Tire manufacturers often perform wear testing on tires. Tire tread wear may be influenced by a number of variables other than the tire construction and tread compound, such as: environmental factors (such as temperature and rain fall), driver severity (such as driving style and route composition), pavement characteristics, and tire and vehicle dynamic properties (such as weight, location of center of gravity, load transfer during maneuvers, steering kinematics, and the like). In order to accurately measure tire tread wear and make comparisons between various tire models, testing must be conducted in such a manner as to hold constant the influences from the environment, driver severity, pavement, and vehicle so as to not bias the tread wear results. Vehicle characteristics can have a significant effect on a tire's wear rate and cause an irregular wear propensity.

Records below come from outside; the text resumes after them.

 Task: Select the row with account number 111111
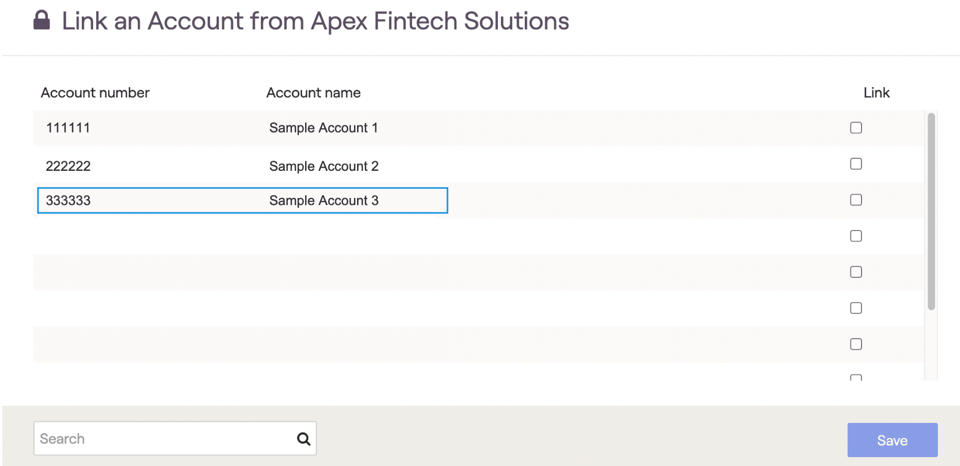(479, 128)
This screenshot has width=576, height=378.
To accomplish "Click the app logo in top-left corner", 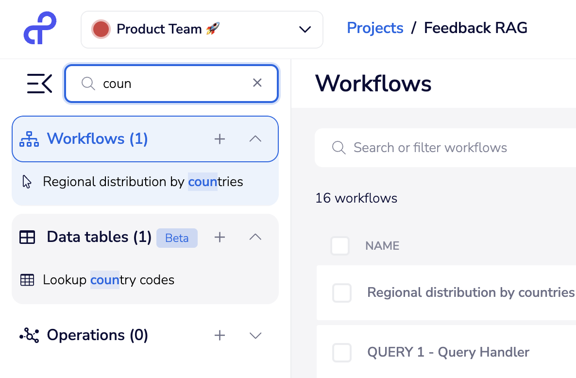I will click(x=40, y=28).
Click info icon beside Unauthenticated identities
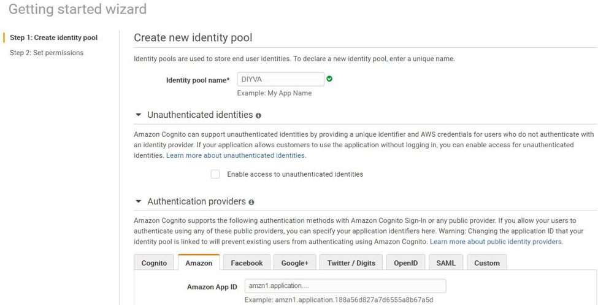Screen dimensions: 598x305 [258, 115]
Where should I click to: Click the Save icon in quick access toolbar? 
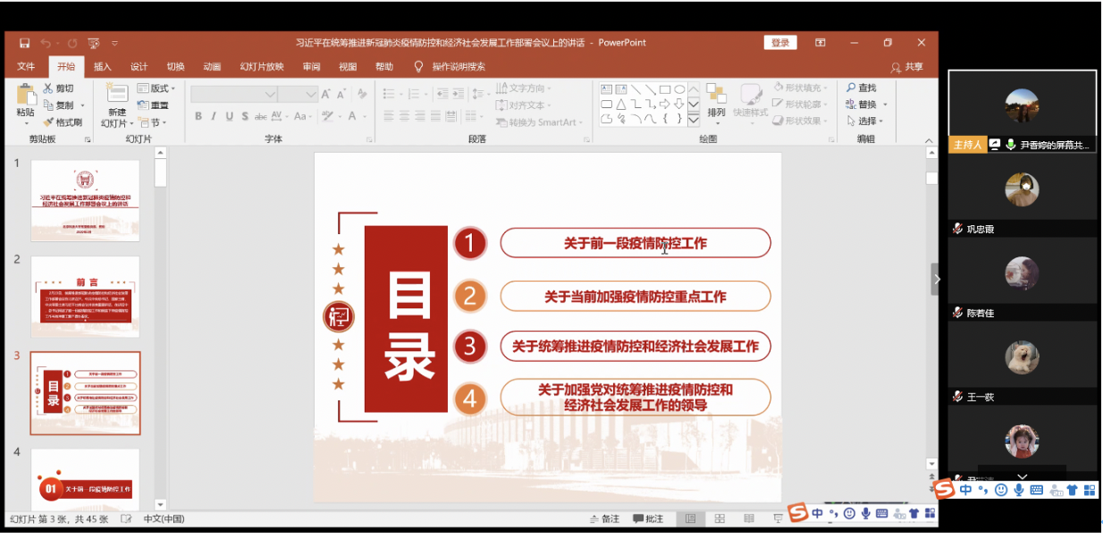(x=24, y=43)
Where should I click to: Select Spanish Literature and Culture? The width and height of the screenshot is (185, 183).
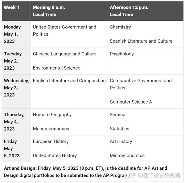pos(141,41)
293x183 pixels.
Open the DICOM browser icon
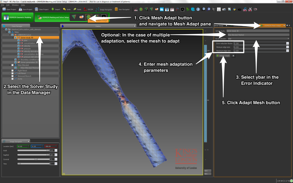[x=85, y=9]
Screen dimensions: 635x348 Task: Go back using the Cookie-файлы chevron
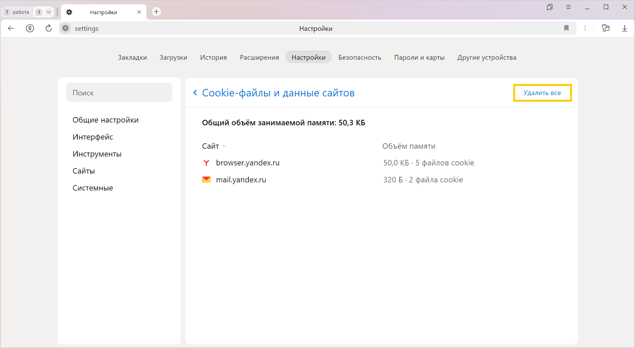[195, 93]
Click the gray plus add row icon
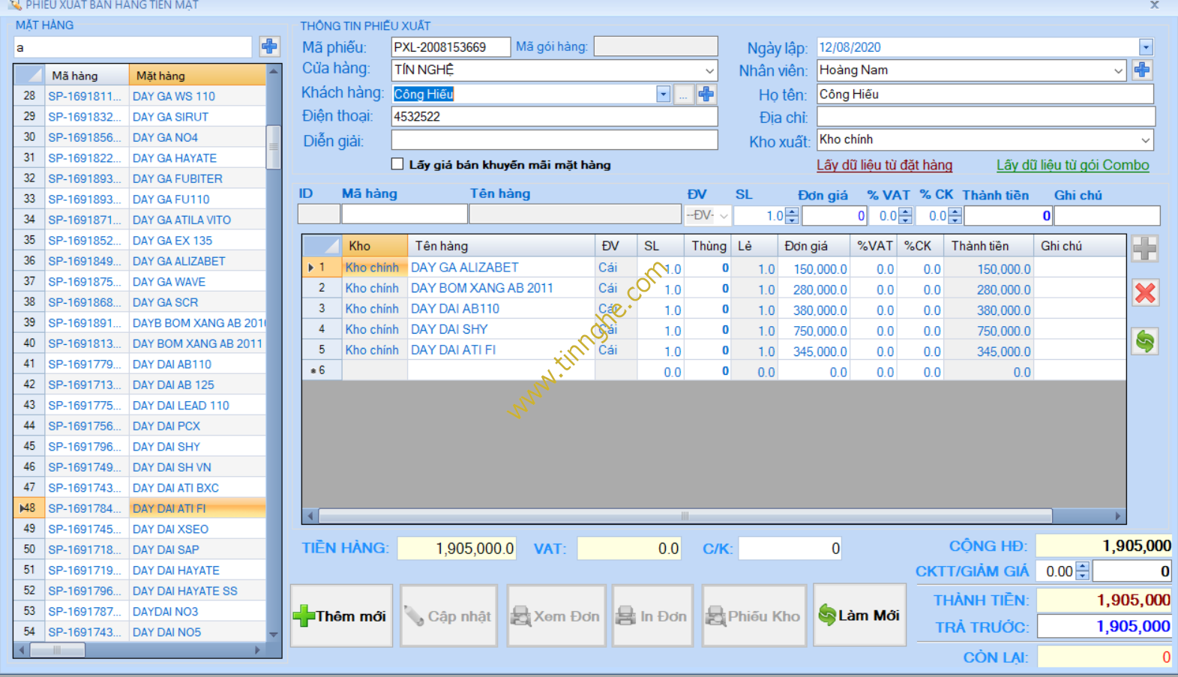This screenshot has width=1178, height=677. [1145, 248]
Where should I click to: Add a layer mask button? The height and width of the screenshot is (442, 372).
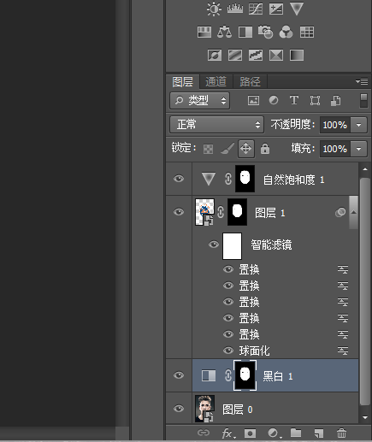250,433
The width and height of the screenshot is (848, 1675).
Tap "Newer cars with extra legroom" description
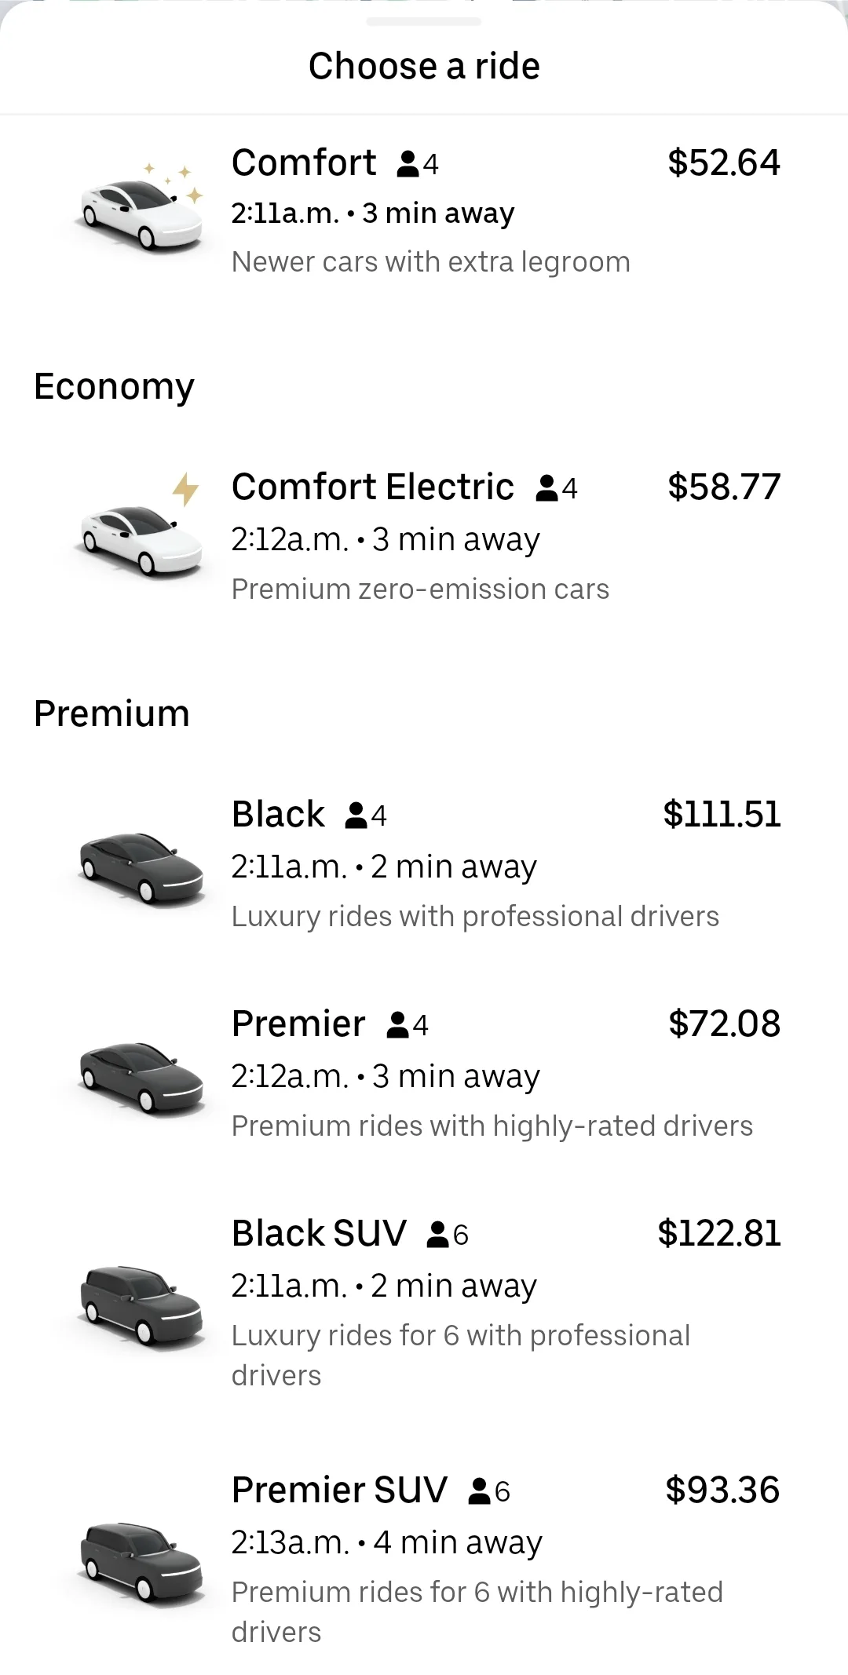click(x=430, y=262)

As long as all tires in the test are evaluated on the same vehicle model, the bias introduced by the vehicle will be the same for all test tire models.
Some tires, such as original equipment manufacturer (“OEM”) tires, are developed specifically for a particular vehicle. In this case, tire testing should be done on the specific OEM vehicle, or, if tested on an indoor tire test machine, the vehicle should be precisely simulated. However, many tires are designed as a replacement to worn or damaged OEM tires; these tires are referred to as “trade tires.” Trade tires may not be developed specifically for one particular vehicle, but rather, for an entire market segment of vehicles comprising a large variety of tire sizes and respective load capacities. A variety of sizes and different tire load requirements will normally require testing on different vehicles, which may have different ballast conditions. When this is the case, the vehicle-to-vehicle bias and the test tires' wear performances are inseparable. For indoor tire testing, it is desirable to create a vehicle model that is “typical” of the vehicles in a certain segment (for example, front wheel drive sedans or pick-up trucks), and which is continuously scalable to different loads.

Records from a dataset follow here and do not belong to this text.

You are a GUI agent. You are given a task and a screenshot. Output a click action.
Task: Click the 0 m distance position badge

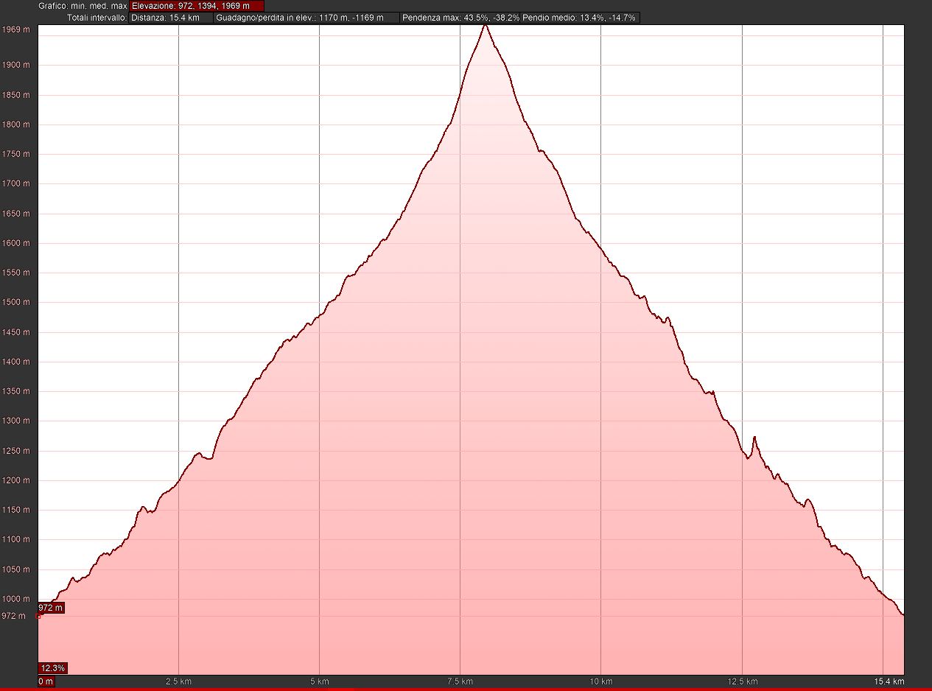46,681
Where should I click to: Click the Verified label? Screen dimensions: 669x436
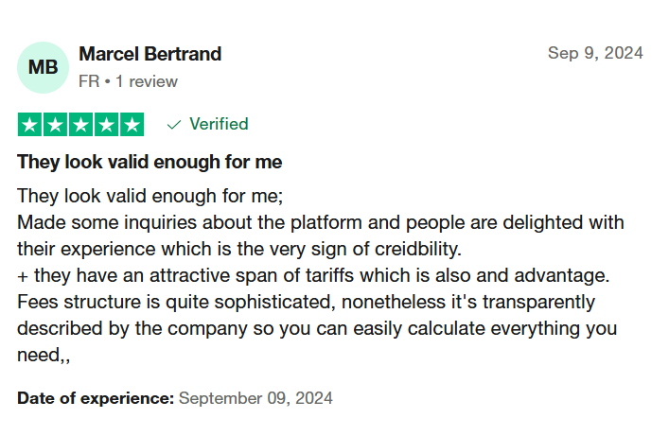(x=219, y=124)
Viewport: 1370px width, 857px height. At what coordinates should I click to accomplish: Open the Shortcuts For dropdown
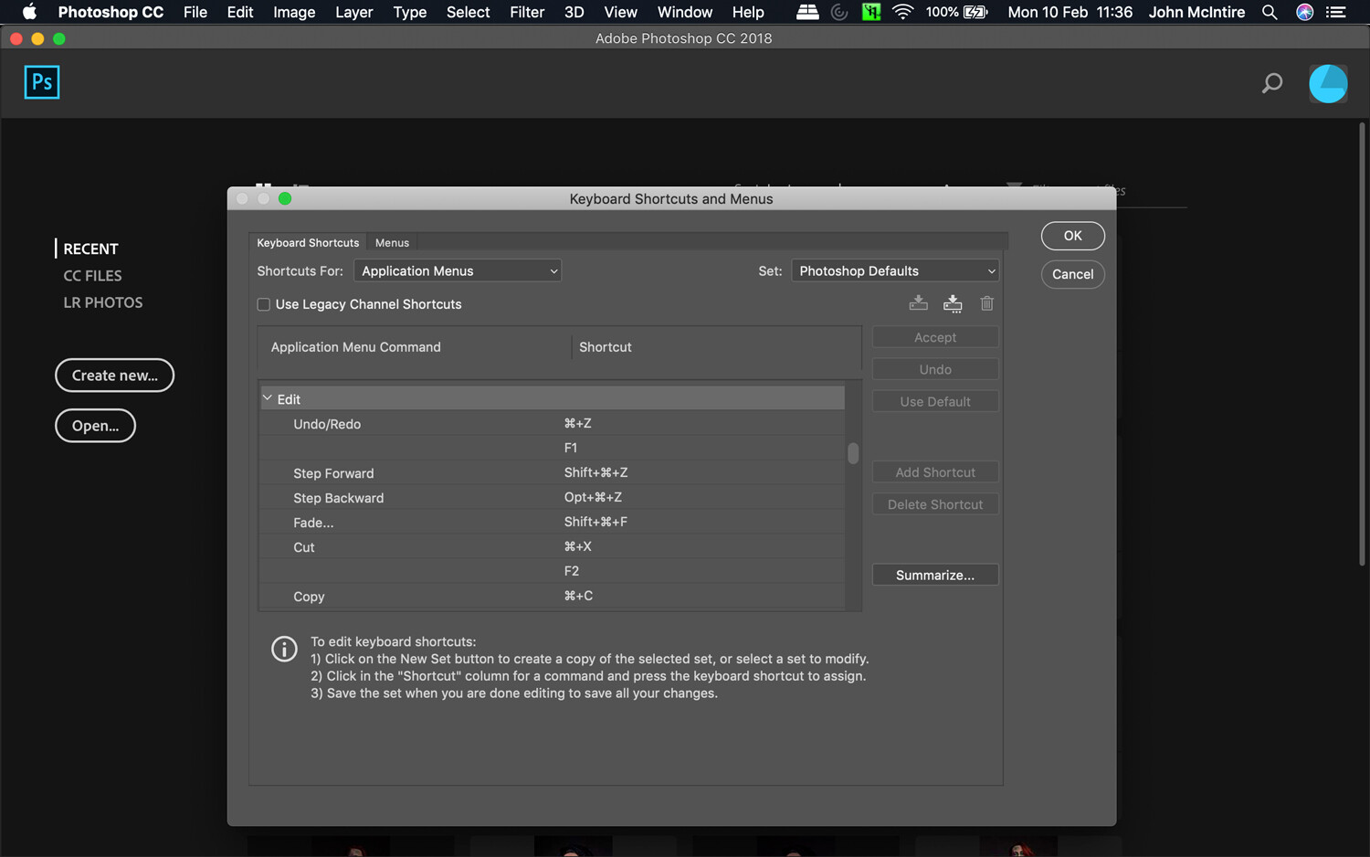(457, 270)
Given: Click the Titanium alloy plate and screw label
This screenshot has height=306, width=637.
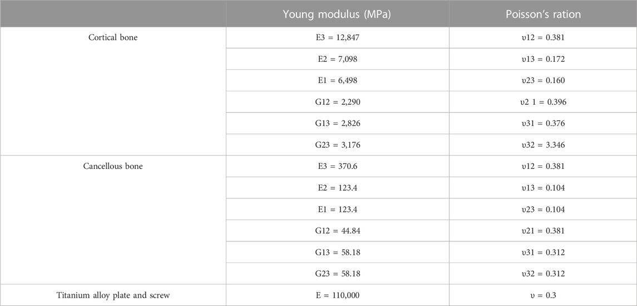Looking at the screenshot, I should [x=113, y=295].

Contemporary practice for tire manufacturers, for example when testing trade tires for the National Highway Traffic Safety Administration's Uniform Tire Quality Grading (“UTQG”) standard for relative grading of tires for tread wear, is to test each tire on some number of specific vehicles. For example, testing may be performed on an actual vehicle driving the 640 km UTQG road course in Texas. Testing may also be performed on an indoor tire test machine that is configured to apply to a test tire certain forces at certain inclination angles to simulate the forces and inclination angles the tire would see on the actual UTQG road course. This latter method typically involves less time and money than the former method. For example, an outdoor UTQG test may take more than two weeks to plan, prepare, and execute. By contrast, an indoor UTQG wear test may take less than one week to plan, prepare, and execute. Moreover, an outdoor UTQG test may require a team of people dedicated to the test, whereas an indoor UTQG wear test may be run by one person on an automated tire wear test machine. Regardless of which testing method is chosen, the contemporary practice has been to test a tire on a specific vehicle to obtain that tire's tread wear rating on that vehicle. The goal for this method is to develop tire wear tests that produce the most accurate results possible for a particular vehicle. Tire manufacturers then use this wear rating on their tires to be used on many different vehicles within a market segment. However, due to vehicle bias, there can be significant variation between a tire's tread wear rating and the actual tread life it will experience when mounted to a vehicle on which it was not tested. Such discrepancies may lead to consumer frustration and dissatisfaction, either in the tire or in the tire manufacturer, because the actual tire wear mileage observed may be far less than the tire wear mileage indicated by the tire's UTQG wear rating.
What is needed is a low cost method for testing tires that allows for a more accurate tire wear rating across a wider variety of vehicles, resulting in higher consumer confidence and satisfaction. Tire testing systems and methods are needed to permit indoor simulation testing of tires of a wide range of sizes on a scalable vehicle model (“SVM”), which would alleviate the need for testing tires on multiple vehicles and which would permit the measurement of tire wear and performance without vehicle-to-vehicle bias.